This note contains information on performance evaluation of the Kudu C++ client library. The result measurements show how the new version of the library performs in simplistic write-only bulk workloads. The performance measurements include results for the previos version of the library and the Kudu Java client library as well.
This performance evaluation uses a very simple 'push-as-much-data-as-possible' scenario: the client generates and sends data to the server as fast as it can. The client and the server run at the same machine and communicate via the loopback network interface. The idea is to quickly pinpoint issues (if any) in the new code for the use case of the maximum possible throughput to a single tablet server. The simpliest max-throughput scenario allows to focus on stress testing of the write data path and measure the maximum achievable data throughput.
The Kudu server-side uses simpliest configuration: single master and single tablet server.
The old and the new versions of the Kudu client C library have been compiled in release configuration. The C test application is compiled in release configuration and linked with the Kudu client C++ library. The server-side components have been compiled in release configuration as well.

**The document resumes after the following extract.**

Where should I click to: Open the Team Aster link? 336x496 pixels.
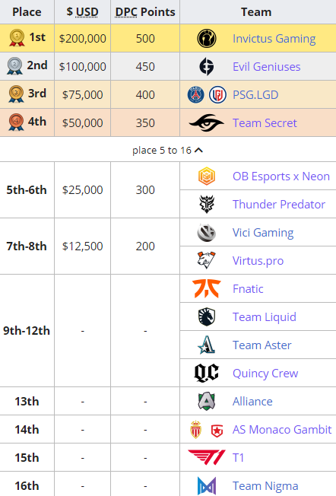coord(262,345)
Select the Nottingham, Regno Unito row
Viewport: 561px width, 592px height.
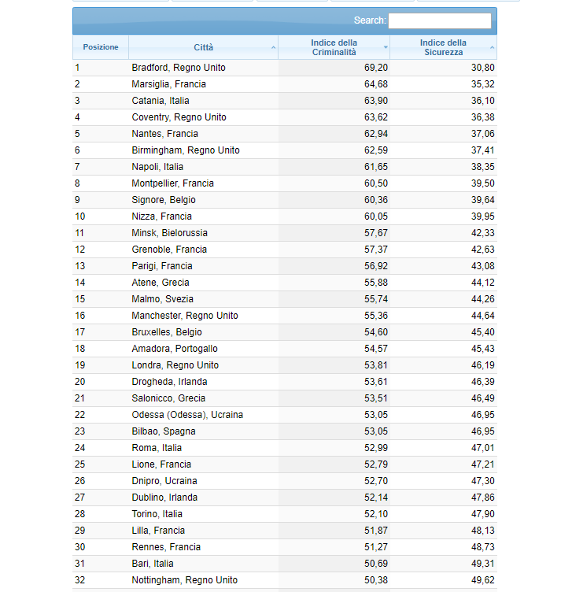185,580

For every iteration, a table with the following colums is created prior to running the test:
-
"key" of type INT32, primary key
-
"int_val" of type INT32, not null
-
"string_val" of type STRING, not null
-
"long_string_val" of type STRING
-
"non_null_with_default": of type INT32, not null, default 12345
The test application fills in all integer columns with sequenced numbers (no duplicate values). The columns of the string type are populated with pre-set string of 32 bytes. The raw (wire) size of the resulting write operation is between 115 and 118 bytes.
The code of the C++ client application used for performance comparison can be found at https://gerrit.cloudera.org/#/c/4412/
All builds and measurements were performed at ve0518.halxg.cloudera.com. The machine was not busy with any other significant load (compilation, other tests, puppet activity, etc.) while running tests. At least 3 runs (usually 5) were performed for every set of configuration parameters. The final result value in a 'Time total'/'Time per row' cell is the average accross corresponding runs.
This measurement is to ensure that the performance of the Kudu C++ client library did not degrade due to the introduction of the AUTO_FLUSH_BACKGROUND functionality.
The table below contains results of performance measurements for the old and the new C++ client library (i.e. prior and after AUTO_FLUSH_BACKGROUND-related changes).
Source code | Total buffer size (MiB) | Batcher size (MiB) | Max number of batchers | CPU usage insert_loadgen | CPU usage kudu-tserver | Time total (ms) | Time per row (ms) |
---|---|---|---|---|---|---|---|
OLD |
unlimited |
7 |
unlimited |
129.5% |
845.6% |
11757.8 |
0.001469 |
NEW |
128 |
n/a |
unlimited |
136.7% |
588.6% |
12057.3 |
0.001507 |
NEW |
7 |
n/a |
16 |
119.2% |
282.2% |
12098.1 |
0.001512 |
NEW |
7 |
n/a |
2 |
74.6% |
152.2% |
19034.6 |
0.002379 |
The slight (about 2.5%) performance drop of the new version is being addressed.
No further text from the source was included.